--- MATERIAL SHOWN Enclosed Below ---
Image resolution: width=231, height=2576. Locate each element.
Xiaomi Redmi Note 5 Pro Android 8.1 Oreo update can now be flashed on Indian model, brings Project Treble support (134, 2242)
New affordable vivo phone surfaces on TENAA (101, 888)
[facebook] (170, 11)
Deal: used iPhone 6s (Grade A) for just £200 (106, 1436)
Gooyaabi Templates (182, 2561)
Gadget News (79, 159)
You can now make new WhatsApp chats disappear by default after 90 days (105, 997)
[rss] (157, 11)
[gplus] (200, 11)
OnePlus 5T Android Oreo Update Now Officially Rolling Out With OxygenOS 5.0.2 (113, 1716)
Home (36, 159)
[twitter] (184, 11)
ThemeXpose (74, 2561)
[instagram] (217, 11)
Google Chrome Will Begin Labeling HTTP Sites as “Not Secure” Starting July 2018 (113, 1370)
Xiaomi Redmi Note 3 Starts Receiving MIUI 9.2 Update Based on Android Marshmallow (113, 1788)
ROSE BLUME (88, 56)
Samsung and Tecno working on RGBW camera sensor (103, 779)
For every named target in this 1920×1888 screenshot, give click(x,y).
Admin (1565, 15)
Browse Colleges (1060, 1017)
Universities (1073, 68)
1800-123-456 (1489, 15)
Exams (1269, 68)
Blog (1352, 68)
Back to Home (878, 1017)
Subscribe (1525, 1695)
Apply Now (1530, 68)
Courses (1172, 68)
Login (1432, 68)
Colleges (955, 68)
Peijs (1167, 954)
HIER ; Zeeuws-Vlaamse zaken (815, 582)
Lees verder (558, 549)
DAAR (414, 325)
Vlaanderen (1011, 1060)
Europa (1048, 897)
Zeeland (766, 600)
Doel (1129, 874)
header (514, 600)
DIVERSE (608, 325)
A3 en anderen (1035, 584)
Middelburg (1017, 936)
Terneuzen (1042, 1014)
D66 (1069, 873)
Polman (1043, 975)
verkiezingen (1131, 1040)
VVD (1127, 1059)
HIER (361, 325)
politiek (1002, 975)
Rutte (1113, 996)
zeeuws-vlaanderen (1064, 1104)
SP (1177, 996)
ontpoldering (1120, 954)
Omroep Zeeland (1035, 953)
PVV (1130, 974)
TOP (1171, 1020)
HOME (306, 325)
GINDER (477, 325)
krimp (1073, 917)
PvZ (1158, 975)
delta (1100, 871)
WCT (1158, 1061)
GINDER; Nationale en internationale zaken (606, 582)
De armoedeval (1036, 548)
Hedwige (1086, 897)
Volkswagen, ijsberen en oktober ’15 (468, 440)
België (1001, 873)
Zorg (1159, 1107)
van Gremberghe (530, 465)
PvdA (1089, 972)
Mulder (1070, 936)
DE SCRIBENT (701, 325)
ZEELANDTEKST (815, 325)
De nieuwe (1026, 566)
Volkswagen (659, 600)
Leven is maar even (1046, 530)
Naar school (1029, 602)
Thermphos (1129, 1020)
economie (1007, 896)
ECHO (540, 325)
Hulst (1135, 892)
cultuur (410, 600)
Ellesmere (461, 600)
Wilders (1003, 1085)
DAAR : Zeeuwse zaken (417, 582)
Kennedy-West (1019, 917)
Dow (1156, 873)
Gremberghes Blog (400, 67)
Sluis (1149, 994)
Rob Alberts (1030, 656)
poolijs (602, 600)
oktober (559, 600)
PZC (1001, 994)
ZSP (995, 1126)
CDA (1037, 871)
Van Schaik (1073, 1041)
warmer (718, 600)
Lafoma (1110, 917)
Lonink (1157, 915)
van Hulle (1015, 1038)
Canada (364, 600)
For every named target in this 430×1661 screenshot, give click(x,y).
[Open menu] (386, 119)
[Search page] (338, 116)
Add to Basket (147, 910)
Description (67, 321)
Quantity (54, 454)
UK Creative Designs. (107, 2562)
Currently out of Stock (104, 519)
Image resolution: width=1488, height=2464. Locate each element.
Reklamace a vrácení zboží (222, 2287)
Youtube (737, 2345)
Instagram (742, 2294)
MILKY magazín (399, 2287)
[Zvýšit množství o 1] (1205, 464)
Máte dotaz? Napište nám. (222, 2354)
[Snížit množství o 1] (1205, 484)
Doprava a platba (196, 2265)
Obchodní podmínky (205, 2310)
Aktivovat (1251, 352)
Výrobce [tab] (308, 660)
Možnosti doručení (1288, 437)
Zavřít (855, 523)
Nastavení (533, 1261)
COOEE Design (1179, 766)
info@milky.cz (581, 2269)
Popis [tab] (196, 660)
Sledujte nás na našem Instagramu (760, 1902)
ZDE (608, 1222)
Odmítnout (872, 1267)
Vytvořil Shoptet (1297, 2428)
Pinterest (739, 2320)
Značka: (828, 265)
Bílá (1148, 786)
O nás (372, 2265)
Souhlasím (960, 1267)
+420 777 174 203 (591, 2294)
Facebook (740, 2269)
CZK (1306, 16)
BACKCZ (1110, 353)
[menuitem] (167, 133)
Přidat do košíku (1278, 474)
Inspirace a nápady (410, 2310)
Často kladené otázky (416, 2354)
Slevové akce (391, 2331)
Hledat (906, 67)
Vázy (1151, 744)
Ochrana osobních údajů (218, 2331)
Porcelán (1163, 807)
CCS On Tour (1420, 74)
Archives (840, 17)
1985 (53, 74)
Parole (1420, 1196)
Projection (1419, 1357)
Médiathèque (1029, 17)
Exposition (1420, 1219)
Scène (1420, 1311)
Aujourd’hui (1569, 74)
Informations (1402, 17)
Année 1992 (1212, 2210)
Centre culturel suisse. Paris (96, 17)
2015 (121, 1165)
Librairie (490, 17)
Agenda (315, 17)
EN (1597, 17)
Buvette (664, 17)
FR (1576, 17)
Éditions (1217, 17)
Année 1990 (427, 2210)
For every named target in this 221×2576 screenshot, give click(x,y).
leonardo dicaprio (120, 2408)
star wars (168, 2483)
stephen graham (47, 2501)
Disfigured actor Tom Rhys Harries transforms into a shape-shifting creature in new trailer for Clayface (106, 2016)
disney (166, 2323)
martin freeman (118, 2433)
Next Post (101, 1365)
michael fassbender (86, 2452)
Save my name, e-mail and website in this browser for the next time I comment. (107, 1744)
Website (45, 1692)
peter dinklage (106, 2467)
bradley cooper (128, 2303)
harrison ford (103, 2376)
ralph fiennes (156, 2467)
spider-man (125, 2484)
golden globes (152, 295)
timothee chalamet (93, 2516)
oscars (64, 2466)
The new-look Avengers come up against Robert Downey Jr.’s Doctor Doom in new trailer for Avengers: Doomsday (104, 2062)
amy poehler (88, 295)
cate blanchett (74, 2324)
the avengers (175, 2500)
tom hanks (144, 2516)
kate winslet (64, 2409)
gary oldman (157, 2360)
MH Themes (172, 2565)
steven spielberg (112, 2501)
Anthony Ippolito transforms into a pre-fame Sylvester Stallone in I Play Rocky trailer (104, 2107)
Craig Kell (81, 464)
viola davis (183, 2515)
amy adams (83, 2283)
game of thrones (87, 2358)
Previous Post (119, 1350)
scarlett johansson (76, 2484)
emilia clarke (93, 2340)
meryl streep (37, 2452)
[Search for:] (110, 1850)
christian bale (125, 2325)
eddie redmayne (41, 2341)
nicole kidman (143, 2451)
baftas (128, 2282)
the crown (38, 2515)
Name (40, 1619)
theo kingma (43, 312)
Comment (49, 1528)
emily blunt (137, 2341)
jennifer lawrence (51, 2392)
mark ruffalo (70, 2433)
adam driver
--- End of Enclosed MATERIAL SHOWN ---
• [EXERCISE GOAL]: The reply should consist of the records, reproduced exactly.

• [RESULT OF THE EXERCISE]:
Image resolution: width=231, height=2576. Locate each element.
Xiaomi Redmi Note 5 Pro Android 8.1 Oreo update can now be flashed on Indian model, brings Project Treble support (134, 2242)
New affordable vivo phone surfaces on TENAA (101, 888)
[facebook] (170, 11)
Deal: used iPhone 6s (Grade A) for just £200 (106, 1436)
Gooyaabi Templates (182, 2561)
Gadget News (79, 159)
You can now make new WhatsApp chats disappear by default after 90 days (105, 997)
[rss] (157, 11)
[gplus] (200, 11)
OnePlus 5T Android Oreo Update Now Officially Rolling Out With OxygenOS 5.0.2 (113, 1716)
Home (36, 159)
[twitter] (184, 11)
ThemeXpose (74, 2561)
[instagram] (217, 11)
Google Chrome Will Begin Labeling HTTP Sites as “Not Secure” Starting July 2018 (113, 1370)
Xiaomi Redmi Note 3 Starts Receiving MIUI 9.2 Update Based on Android Marshmallow (113, 1788)
ROSE BLUME (88, 56)
Samsung and Tecno working on RGBW camera sensor (103, 779)
For every named target in this 1920×1888 screenshot, give click(x,y).
Admin (1565, 15)
Browse Colleges (1060, 1017)
Universities (1073, 68)
1800-123-456 (1489, 15)
Exams (1269, 68)
Blog (1352, 68)
Back to Home (878, 1017)
Subscribe (1525, 1695)
Apply Now (1530, 68)
Courses (1172, 68)
Login (1432, 68)
Colleges (955, 68)
Peijs (1167, 954)
HIER ; Zeeuws-Vlaamse zaken (815, 582)
Lees verder (558, 549)
DAAR (414, 325)
Vlaanderen (1011, 1060)
Europa (1048, 897)
Zeeland (766, 600)
Doel (1129, 874)
header (514, 600)
DIVERSE (608, 325)
A3 en anderen (1035, 584)
Middelburg (1017, 936)
Terneuzen (1042, 1014)
D66 (1069, 873)
Polman (1043, 975)
verkiezingen (1131, 1040)
VVD (1127, 1059)
HIER (361, 325)
politiek (1002, 975)
Rutte (1113, 996)
zeeuws-vlaanderen (1064, 1104)
SP (1177, 996)
ontpoldering (1120, 954)
Omroep Zeeland (1035, 953)
PVV (1130, 974)
TOP (1171, 1020)
HOME (306, 325)
GINDER (477, 325)
krimp (1073, 917)
PvZ (1158, 975)
delta (1100, 871)
WCT (1158, 1061)
GINDER; Nationale en internationale zaken (606, 582)
De armoedeval (1036, 548)
Hedwige (1086, 897)
Volkswagen, ijsberen en oktober ’15 (468, 440)
België (1001, 873)
Zorg (1159, 1107)
van Gremberghe (530, 465)
PvdA (1089, 972)
Mulder (1070, 936)
DE SCRIBENT (701, 325)
ZEELANDTEKST (815, 325)
De nieuwe (1026, 566)
Volkswagen (659, 600)
Leven is maar even (1046, 530)
Naar school (1029, 602)
Thermphos (1129, 1020)
economie (1007, 896)
ECHO (540, 325)
Hulst (1135, 892)
cultuur (410, 600)
Ellesmere (461, 600)
Wilders (1003, 1085)
DAAR : Zeeuwse zaken (417, 582)
Kennedy-West (1019, 917)
Dow (1156, 873)
Gremberghes Blog (400, 67)
Sluis (1149, 994)
Rob Alberts (1030, 656)
poolijs (602, 600)
oktober (559, 600)
PZC (1001, 994)
ZSP (995, 1126)
CDA (1037, 871)
Van Schaik (1073, 1041)
warmer (718, 600)
Lafoma (1110, 917)
Lonink (1157, 915)
van Hulle (1015, 1038)
Canada (364, 600)
For every named target in this 430×1661 screenshot, give click(x,y).
[Open menu] (386, 119)
[Search page] (338, 116)
Add to Basket (147, 910)
Description (67, 321)
Quantity (54, 454)
UK Creative Designs. (107, 2562)
Currently out of Stock (104, 519)
Image resolution: width=1488, height=2464. Locate each element.
Reklamace a vrácení zboží (222, 2287)
Youtube (737, 2345)
Instagram (742, 2294)
MILKY magazín (399, 2287)
[Zvýšit množství o 1] (1205, 464)
Máte dotaz? Napište nám. (222, 2354)
[Snížit množství o 1] (1205, 484)
Doprava a platba (196, 2265)
Obchodní podmínky (205, 2310)
Aktivovat (1251, 352)
Výrobce [tab] (308, 660)
Možnosti doručení (1288, 437)
Zavřít (855, 523)
Nastavení (533, 1261)
COOEE Design (1179, 766)
info@milky.cz (581, 2269)
Popis [tab] (196, 660)
Sledujte nás na našem Instagramu (760, 1902)
ZDE (608, 1222)
Odmítnout (872, 1267)
Vytvořil Shoptet (1297, 2428)
Pinterest (739, 2320)
Značka: (828, 265)
Bílá (1148, 786)
O nás (372, 2265)
Souhlasím (960, 1267)
+420 777 174 203 (591, 2294)
Facebook (740, 2269)
CZK (1306, 16)
BACKCZ (1110, 353)
[menuitem] (167, 133)
Přidat do košíku (1278, 474)
Inspirace a nápady (410, 2310)
Často kladené otázky (416, 2354)
Slevové akce (391, 2331)
Hledat (906, 67)
Vázy (1151, 744)
Ochrana osobních údajů (218, 2331)
Porcelán (1163, 807)
CCS On Tour (1420, 74)
Archives (840, 17)
1985 (53, 74)
Parole (1420, 1196)
Projection (1419, 1357)
Médiathèque (1029, 17)
Exposition (1420, 1219)
Scène (1420, 1311)
Aujourd’hui (1569, 74)
Informations (1402, 17)
Année 1992 (1212, 2210)
Centre culturel suisse. Paris (96, 17)
2015 (121, 1165)
Librairie (490, 17)
Agenda (315, 17)
EN (1597, 17)
Buvette (664, 17)
FR (1576, 17)
Éditions (1217, 17)
Année 1990 (427, 2210)
For every named target in this 221×2576 screenshot, give click(x,y).
leonardo dicaprio (120, 2408)
star wars (168, 2483)
stephen graham (47, 2501)
Disfigured actor Tom Rhys Harries transforms into a shape-shifting creature in new trailer for Clayface (106, 2016)
disney (166, 2323)
martin freeman (118, 2433)
Next Post (101, 1365)
michael fassbender (86, 2452)
Save my name, e-mail and website in this browser for the next time I comment. (107, 1744)
Website (45, 1692)
peter dinklage (106, 2467)
bradley cooper (128, 2303)
harrison ford (103, 2376)
ralph fiennes (156, 2467)
spider-man (125, 2484)
golden globes (152, 295)
timothee chalamet (93, 2516)
oscars (64, 2466)
The new-look Avengers come up against Robert Downey Jr.’s Doctor Doom in new trailer for Avengers: Doomsday (104, 2062)
amy poehler (88, 295)
cate blanchett (74, 2324)
the avengers (175, 2500)
tom hanks (144, 2516)
kate winslet (64, 2409)
gary oldman (157, 2360)
MH Themes (172, 2565)
steven spielberg (112, 2501)
Anthony Ippolito transforms into a pre-fame Sylvester Stallone in I Play Rocky trailer (104, 2107)
Craig Kell (81, 464)
viola davis (183, 2515)
amy adams (83, 2283)
game of thrones (87, 2358)
Previous Post (119, 1350)
scarlett johansson (76, 2484)
emilia clarke (93, 2340)
meryl streep (37, 2452)
[Search for:] (110, 1850)
christian bale (125, 2325)
eddie redmayne (41, 2341)
nicole kidman (143, 2451)
baftas (128, 2282)
the crown (38, 2515)
Name (40, 1619)
theo kingma (43, 312)
Comment (49, 1528)
emily blunt (137, 2341)
jennifer lawrence (51, 2392)
mark ruffalo (70, 2433)
adam driver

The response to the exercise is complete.